▸ What you will do
Retype exactly the lines that run from the start of the data to the line holding "Go to Сотрудники", including both, and only those.

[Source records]
[Start of section]
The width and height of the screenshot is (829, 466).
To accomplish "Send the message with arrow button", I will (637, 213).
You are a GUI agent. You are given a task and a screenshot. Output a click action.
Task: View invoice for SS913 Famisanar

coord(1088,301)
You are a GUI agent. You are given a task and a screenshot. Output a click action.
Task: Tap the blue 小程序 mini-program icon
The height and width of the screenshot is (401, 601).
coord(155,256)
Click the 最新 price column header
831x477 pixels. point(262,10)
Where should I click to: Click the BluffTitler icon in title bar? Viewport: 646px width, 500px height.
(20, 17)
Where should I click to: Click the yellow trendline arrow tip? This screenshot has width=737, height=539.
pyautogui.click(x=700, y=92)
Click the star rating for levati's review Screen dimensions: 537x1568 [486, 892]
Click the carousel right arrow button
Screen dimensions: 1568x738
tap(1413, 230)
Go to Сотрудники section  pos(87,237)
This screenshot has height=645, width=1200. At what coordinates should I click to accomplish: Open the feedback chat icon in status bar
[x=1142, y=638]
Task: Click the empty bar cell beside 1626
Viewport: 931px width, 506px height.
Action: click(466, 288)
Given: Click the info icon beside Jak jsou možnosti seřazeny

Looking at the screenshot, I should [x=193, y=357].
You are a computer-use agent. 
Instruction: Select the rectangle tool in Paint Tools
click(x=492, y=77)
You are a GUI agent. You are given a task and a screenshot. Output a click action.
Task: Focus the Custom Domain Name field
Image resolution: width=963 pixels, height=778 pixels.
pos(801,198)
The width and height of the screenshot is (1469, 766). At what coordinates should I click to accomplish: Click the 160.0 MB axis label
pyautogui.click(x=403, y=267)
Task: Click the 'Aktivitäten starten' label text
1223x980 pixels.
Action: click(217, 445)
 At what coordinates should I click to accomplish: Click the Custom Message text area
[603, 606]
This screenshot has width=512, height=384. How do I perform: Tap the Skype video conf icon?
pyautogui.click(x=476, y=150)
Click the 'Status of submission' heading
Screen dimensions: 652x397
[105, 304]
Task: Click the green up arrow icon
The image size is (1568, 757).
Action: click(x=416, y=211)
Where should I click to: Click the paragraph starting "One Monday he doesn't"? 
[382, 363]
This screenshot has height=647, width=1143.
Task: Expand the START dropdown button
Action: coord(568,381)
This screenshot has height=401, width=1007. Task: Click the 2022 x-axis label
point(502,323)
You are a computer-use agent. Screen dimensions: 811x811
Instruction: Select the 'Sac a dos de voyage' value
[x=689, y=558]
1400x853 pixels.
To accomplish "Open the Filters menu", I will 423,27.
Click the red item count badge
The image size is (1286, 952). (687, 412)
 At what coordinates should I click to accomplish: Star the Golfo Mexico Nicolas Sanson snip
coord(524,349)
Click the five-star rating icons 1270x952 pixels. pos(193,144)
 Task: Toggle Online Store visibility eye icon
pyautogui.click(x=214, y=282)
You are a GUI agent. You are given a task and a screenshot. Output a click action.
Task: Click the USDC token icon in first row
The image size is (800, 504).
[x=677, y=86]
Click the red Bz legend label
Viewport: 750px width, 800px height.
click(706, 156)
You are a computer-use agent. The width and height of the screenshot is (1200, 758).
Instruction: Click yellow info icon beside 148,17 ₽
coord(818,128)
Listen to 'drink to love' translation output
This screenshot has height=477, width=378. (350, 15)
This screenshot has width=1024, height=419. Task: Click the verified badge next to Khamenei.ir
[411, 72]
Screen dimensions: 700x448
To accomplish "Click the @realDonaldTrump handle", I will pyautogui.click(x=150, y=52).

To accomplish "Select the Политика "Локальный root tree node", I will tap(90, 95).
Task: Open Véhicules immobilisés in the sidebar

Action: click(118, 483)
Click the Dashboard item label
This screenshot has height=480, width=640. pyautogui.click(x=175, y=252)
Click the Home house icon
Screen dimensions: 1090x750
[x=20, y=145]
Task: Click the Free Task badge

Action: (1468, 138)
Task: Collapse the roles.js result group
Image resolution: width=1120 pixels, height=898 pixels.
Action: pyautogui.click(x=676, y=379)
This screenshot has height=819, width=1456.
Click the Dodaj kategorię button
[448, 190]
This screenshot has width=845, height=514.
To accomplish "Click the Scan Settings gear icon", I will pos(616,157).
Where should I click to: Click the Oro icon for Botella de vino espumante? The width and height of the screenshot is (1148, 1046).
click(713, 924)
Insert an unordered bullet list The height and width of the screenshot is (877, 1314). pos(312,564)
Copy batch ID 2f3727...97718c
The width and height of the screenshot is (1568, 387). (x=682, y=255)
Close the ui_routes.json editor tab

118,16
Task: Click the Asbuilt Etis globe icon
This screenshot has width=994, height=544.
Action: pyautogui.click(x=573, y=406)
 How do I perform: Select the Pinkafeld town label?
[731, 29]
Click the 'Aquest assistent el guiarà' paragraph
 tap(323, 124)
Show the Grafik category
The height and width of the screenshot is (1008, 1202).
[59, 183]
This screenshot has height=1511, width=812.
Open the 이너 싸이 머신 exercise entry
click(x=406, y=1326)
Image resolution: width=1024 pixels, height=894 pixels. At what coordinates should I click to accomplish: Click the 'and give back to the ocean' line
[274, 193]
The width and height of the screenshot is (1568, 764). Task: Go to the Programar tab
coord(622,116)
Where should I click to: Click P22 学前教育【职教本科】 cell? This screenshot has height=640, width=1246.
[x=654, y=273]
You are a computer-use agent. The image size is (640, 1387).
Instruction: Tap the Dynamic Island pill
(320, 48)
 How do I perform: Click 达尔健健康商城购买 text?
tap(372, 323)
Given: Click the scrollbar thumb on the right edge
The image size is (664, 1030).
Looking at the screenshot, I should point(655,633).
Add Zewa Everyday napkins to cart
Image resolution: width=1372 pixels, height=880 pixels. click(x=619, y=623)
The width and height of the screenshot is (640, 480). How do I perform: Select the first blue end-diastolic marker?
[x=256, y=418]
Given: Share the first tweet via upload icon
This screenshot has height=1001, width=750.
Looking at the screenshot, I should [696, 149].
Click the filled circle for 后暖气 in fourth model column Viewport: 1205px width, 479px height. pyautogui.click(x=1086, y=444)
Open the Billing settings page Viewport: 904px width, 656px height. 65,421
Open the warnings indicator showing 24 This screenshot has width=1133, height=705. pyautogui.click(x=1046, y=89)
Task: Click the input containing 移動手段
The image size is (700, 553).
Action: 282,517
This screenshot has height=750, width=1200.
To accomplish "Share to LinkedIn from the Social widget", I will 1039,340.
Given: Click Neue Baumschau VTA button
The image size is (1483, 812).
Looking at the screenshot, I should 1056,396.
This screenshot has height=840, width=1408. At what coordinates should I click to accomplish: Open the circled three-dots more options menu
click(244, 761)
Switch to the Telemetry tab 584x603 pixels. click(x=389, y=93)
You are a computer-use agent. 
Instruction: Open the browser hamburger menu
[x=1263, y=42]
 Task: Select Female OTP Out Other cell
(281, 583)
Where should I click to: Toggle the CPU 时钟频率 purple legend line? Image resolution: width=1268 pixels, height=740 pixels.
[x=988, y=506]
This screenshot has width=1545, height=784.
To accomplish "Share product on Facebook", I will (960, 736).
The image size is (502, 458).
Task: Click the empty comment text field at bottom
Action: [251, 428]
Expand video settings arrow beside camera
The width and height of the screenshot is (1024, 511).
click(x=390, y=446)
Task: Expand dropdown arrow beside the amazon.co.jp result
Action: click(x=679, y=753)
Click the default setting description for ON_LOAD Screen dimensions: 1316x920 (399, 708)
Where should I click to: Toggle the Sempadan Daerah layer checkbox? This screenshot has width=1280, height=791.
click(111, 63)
[End of section]
▸ Response area
The width and height of the screenshot is (829, 466).
To accomplish "Send the message with arrow button", I will (637, 213).
You are a GUI agent. You are given a task and a screenshot. Output a click action.
Task: View invoice for SS913 Famisanar

coord(1088,301)
You are a GUI agent. You are given a task and a screenshot. Output a click action.
Task: Tap the blue 小程序 mini-program icon
The height and width of the screenshot is (401, 601).
coord(155,256)
Click the 最新 price column header
831x477 pixels. point(262,10)
Where should I click to: Click the BluffTitler icon in title bar? Viewport: 646px width, 500px height.
(20, 17)
Where should I click to: Click the yellow trendline arrow tip? This screenshot has width=737, height=539.
pyautogui.click(x=700, y=92)
Click the star rating for levati's review Screen dimensions: 537x1568 [486, 892]
Click the carousel right arrow button
Screen dimensions: 1568x738
tap(1413, 230)
Go to Сотрудники section  pos(87,237)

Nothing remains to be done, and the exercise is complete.